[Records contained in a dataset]
^^^^^^^^
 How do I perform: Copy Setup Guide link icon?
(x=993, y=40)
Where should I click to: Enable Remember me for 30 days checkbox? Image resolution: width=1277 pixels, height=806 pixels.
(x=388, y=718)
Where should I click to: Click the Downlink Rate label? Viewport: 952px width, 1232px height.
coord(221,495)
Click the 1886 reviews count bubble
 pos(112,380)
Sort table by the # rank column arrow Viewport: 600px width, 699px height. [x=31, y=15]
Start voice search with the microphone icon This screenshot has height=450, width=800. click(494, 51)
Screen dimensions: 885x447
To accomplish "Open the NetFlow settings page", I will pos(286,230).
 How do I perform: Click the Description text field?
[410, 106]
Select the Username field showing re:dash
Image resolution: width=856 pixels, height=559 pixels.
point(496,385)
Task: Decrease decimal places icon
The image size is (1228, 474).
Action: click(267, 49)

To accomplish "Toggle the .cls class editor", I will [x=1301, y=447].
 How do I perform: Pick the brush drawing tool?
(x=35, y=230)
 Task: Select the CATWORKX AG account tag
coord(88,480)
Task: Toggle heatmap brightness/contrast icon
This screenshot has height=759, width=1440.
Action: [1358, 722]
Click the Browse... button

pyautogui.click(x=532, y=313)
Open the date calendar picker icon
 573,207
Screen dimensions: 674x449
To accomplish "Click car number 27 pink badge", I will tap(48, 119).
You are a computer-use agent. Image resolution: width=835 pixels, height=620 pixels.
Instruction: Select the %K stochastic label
^^^^^^^^
* [DESCRIPTION OF THE TASK]
With the line containing "Open the date calendar picker icon" as the first and the last line of the data as the final one, copy every line between them exactly, those two included.

* [FINISHED TASK]
Open the date calendar picker icon
 573,207
Screen dimensions: 674x449
To accomplish "Click car number 27 pink badge", I will tap(48, 119).
You are a computer-use agent. Image resolution: width=835 pixels, height=620 pixels.
Instruction: Select the %K stochastic label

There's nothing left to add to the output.